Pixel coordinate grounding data
####################

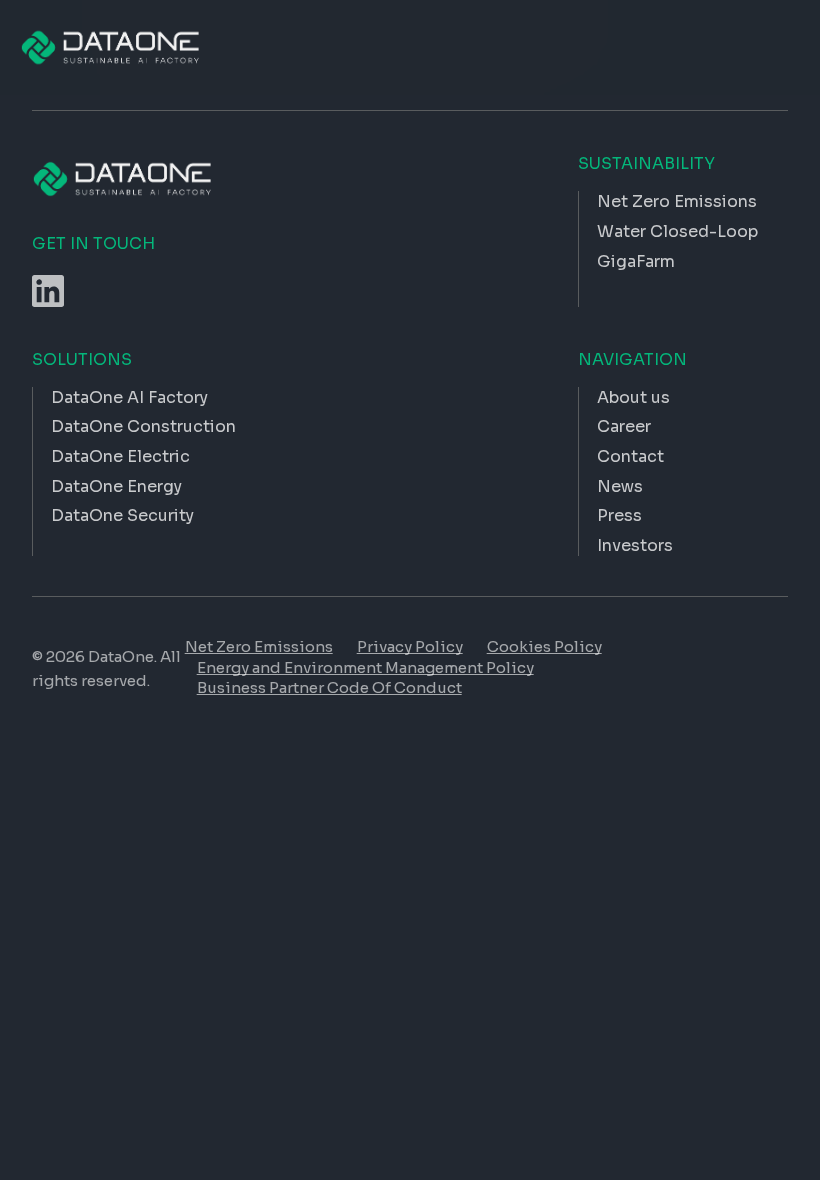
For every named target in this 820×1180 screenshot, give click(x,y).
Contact (630, 456)
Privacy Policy (410, 646)
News (620, 486)
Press (619, 515)
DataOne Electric (120, 456)
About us (633, 397)
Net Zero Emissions (259, 646)
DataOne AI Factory (129, 397)
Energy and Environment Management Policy (365, 667)
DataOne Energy (116, 486)
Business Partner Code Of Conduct (329, 687)
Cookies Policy (544, 646)
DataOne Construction (143, 426)
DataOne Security (122, 515)
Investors (635, 545)
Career (624, 426)
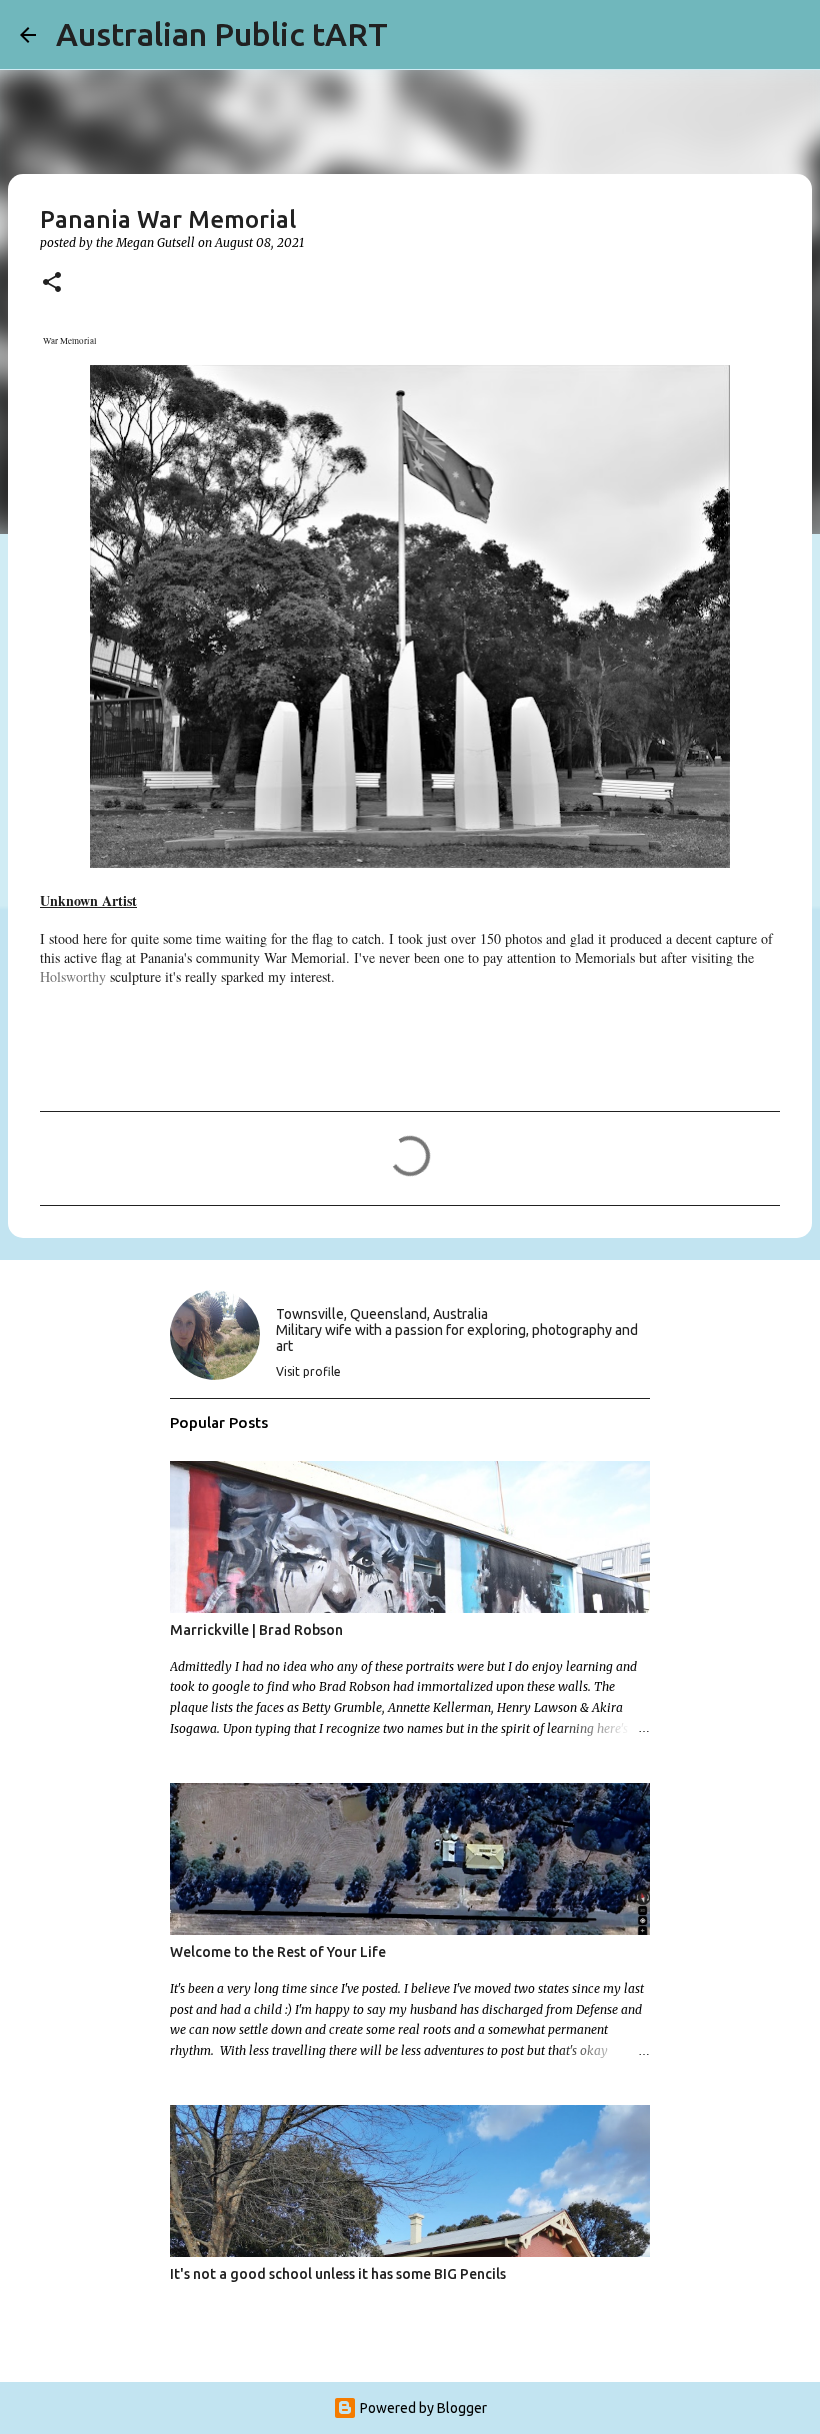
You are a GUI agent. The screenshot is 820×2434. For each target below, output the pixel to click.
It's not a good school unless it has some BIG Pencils (338, 2274)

####################

## Try it
Write out exactly the opening lines of the data, stopping after the line that holds "DataOne AI Factory (129, 397)". Exclude pictures.

## Result for this task
For every named target in this 820×1180 screenshot, give click(x,y).
Contact (630, 456)
Privacy Policy (410, 646)
News (620, 486)
Press (619, 515)
DataOne Electric (120, 456)
About us (633, 397)
Net Zero Emissions (259, 646)
DataOne AI Factory (129, 397)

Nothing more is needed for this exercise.